How does that fail? And are you manually mixing ports and packages?

For installing from the port, the output you post has the explanation right in it:


lorien said:


> ===> An older version of py38-setuptools is already installed (py38-setuptools-57.0.0)
> You may wish to ``make deinstall'' and install this port again
> by ``make reinstall'' to upgrade it properly.


----------



## jmos (Jun 13, 2022)

As it is a port dependency, that fails: First update devel/py-setuptools (with `make reinstall` - as the output suggests), and afterwards graphics/okular. Or upgrade your processes and use something like portmaster, which solves such things for you.


----------



## lorien (Jun 14, 2022)

jmos said:


> As it is a port dependency, that fails: First update devel/py-setuptools (with `make reinstall` - as the output suggests), and afterwards graphics/okular.
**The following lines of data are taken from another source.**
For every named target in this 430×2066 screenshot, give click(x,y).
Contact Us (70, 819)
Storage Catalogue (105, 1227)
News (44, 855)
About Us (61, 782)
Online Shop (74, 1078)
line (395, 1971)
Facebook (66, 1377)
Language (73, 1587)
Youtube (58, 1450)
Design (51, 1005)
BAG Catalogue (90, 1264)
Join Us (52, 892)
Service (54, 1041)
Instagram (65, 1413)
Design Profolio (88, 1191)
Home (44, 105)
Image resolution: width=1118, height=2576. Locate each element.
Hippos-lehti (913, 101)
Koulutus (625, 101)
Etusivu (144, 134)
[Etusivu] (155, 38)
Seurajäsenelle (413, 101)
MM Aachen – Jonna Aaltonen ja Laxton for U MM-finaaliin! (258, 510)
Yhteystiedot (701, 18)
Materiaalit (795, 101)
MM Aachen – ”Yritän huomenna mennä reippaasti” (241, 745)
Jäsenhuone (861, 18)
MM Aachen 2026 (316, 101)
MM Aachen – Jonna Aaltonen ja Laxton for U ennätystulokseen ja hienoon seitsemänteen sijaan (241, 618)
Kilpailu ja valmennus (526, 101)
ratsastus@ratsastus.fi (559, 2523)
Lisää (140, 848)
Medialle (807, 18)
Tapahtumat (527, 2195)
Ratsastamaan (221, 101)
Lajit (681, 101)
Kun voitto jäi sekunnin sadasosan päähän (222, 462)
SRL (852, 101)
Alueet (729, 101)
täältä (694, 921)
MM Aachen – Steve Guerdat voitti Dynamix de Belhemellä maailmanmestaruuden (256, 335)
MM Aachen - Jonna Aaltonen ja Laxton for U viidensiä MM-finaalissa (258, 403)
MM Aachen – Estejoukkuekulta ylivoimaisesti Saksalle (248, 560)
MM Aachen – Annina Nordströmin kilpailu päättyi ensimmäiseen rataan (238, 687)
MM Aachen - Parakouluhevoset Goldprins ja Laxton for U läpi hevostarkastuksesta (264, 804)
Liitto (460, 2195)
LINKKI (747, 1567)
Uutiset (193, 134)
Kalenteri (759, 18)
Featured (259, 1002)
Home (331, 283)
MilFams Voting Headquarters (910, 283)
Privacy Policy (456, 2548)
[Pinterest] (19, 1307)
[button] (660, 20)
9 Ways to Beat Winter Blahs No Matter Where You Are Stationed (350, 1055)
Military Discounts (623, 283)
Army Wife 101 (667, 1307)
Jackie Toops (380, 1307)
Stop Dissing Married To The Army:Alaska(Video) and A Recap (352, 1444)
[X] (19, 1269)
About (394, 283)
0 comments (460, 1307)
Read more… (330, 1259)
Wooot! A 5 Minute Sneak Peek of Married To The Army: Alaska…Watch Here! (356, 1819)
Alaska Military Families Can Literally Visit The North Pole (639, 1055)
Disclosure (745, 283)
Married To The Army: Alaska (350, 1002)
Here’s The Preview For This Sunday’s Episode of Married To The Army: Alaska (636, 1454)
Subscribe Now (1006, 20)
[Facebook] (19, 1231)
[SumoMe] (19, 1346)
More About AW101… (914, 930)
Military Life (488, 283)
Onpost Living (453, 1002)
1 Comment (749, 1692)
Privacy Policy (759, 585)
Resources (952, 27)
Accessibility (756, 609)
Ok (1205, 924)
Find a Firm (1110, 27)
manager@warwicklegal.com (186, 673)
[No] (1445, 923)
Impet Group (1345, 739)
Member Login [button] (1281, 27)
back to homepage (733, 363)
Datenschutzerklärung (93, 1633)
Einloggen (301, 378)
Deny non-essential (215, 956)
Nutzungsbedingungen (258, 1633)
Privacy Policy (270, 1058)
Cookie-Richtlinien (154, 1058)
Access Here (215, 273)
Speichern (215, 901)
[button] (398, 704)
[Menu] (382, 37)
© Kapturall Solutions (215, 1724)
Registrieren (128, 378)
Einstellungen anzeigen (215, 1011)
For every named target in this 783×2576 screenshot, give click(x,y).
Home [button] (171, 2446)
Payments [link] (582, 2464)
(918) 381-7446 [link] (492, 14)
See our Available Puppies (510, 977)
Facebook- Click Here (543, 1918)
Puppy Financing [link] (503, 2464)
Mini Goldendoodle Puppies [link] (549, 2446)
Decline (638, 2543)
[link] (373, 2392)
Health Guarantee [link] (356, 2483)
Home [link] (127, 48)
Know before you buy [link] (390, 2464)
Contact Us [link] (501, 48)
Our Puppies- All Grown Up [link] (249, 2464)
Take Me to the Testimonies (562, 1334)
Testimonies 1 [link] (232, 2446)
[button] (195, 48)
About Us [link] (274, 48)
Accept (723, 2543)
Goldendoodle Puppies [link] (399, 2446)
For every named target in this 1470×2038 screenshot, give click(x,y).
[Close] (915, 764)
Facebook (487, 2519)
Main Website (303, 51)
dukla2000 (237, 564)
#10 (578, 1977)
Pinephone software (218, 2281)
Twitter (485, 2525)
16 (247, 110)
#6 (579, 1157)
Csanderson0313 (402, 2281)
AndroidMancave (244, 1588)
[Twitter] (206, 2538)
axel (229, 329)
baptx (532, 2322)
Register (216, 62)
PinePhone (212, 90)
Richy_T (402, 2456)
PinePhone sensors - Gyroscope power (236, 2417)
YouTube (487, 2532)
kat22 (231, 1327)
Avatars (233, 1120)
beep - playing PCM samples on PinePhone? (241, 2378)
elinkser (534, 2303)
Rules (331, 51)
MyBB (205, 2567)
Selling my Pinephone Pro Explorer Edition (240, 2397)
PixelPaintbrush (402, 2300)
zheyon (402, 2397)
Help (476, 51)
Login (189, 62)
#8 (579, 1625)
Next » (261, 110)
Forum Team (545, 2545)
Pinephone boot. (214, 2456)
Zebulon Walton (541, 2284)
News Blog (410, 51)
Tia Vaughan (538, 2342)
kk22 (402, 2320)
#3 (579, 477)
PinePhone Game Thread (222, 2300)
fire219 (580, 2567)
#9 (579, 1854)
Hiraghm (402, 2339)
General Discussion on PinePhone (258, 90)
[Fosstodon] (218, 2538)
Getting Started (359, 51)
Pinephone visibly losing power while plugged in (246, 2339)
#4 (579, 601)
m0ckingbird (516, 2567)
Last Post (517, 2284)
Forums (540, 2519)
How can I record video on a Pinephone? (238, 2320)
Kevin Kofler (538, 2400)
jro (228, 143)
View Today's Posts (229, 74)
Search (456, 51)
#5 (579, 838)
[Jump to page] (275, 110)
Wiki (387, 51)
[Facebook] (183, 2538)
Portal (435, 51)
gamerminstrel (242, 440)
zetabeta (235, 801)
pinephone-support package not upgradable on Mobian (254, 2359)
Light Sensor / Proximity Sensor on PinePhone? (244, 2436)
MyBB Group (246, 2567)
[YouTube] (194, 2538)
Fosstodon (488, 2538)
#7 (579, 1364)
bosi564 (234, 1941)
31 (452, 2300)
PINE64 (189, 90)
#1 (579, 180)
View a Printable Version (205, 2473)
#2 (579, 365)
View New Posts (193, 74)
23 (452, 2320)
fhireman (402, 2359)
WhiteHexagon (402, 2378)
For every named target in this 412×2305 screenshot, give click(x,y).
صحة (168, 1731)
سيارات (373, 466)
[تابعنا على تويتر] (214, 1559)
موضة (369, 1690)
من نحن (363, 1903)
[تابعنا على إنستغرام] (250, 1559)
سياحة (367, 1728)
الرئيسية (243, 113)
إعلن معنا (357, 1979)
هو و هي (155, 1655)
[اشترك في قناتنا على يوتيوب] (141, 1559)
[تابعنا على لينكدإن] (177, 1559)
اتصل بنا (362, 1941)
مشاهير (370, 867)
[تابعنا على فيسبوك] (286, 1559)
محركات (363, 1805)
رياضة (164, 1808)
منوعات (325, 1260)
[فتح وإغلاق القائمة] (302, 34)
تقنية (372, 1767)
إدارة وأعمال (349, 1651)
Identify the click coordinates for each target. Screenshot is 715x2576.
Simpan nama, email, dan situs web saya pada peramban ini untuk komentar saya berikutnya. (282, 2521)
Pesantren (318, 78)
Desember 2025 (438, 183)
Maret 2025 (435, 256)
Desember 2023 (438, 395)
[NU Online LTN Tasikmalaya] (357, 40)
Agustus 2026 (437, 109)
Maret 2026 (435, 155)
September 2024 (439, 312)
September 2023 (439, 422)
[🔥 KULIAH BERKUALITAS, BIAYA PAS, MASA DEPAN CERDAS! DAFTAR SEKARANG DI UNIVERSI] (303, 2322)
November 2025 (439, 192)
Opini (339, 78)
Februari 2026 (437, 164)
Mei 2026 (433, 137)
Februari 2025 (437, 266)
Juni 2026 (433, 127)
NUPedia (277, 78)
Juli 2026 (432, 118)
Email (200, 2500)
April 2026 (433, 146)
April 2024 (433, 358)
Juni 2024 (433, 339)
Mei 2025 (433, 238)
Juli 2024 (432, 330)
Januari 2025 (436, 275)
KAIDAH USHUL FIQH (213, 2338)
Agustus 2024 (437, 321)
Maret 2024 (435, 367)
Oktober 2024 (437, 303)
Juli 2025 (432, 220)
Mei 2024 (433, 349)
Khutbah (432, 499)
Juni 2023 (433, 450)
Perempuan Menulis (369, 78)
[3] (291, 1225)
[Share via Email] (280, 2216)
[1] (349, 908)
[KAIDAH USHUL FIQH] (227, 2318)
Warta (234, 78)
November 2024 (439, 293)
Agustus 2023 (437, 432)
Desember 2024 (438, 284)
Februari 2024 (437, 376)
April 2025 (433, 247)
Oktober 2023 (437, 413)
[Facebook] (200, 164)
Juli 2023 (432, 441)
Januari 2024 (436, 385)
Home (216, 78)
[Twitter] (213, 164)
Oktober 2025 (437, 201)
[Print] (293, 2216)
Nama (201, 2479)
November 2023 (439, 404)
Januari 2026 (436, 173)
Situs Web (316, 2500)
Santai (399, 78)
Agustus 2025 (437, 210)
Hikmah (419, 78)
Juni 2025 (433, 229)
Or upgrade your processes and use something like portmaster, which solves such things for you.



Look.


> root@requiem:/usr/ports/graphics/okular # make install clean
> ===>   okular-22.04.2_1 depends on executable: markdown - not found
> ===>   okular-22.04.2_1 depends on executable: markdown - not found
> *** Error code 1
> ...


I don't know what package to install for that executable.

UPDATE: found it! It's a package.


----------